#### [The problem]
Can the lines below, from the one that holds "The width and height of the screenshot is (297, 278)." to the very end, be echoed exactly, with both ends included and no pictures?

....................

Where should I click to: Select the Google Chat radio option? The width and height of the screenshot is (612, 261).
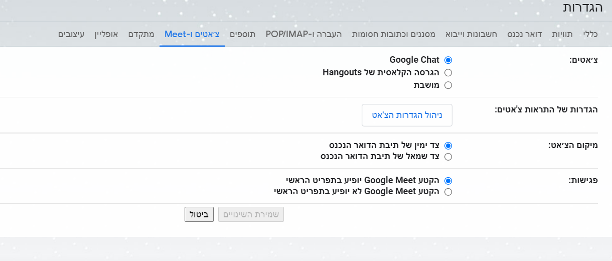[x=448, y=60]
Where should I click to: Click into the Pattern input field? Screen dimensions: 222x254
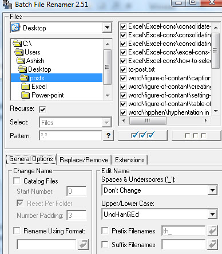click(x=70, y=135)
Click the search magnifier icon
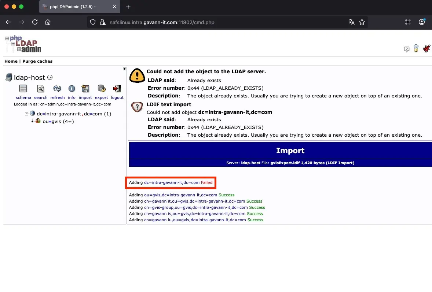The image size is (432, 292). coord(41,89)
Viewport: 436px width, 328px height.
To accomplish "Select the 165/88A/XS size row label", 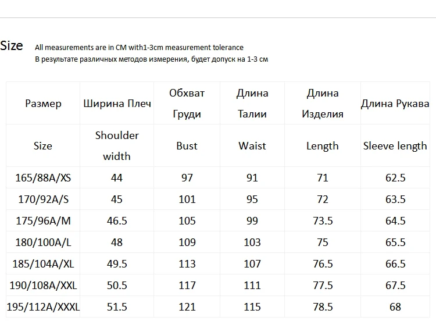I will pyautogui.click(x=43, y=178).
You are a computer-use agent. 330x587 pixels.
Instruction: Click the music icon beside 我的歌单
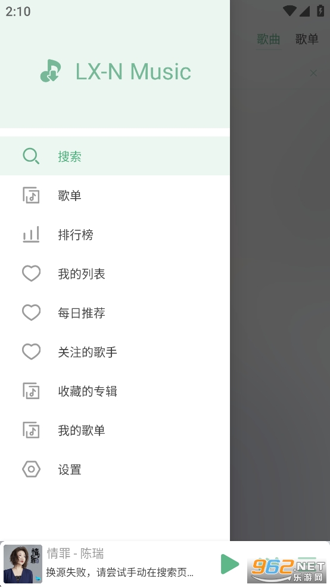[31, 430]
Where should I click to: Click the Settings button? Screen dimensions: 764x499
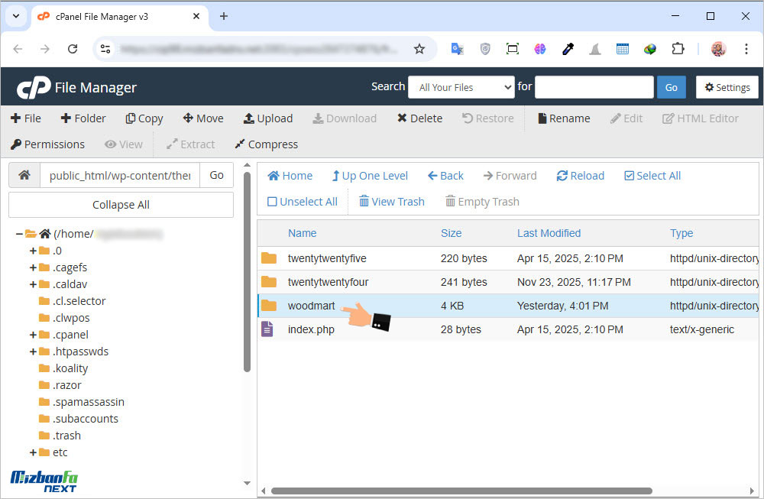pos(727,87)
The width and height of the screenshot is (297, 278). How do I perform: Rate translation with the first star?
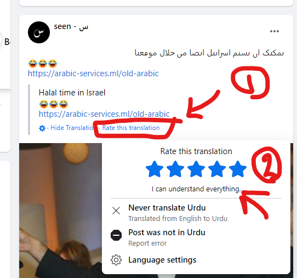pyautogui.click(x=155, y=169)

....................

#### [Response to this exercise]
The width and height of the screenshot is (297, 278). How do I perform: Rate translation with the first star?
pyautogui.click(x=155, y=169)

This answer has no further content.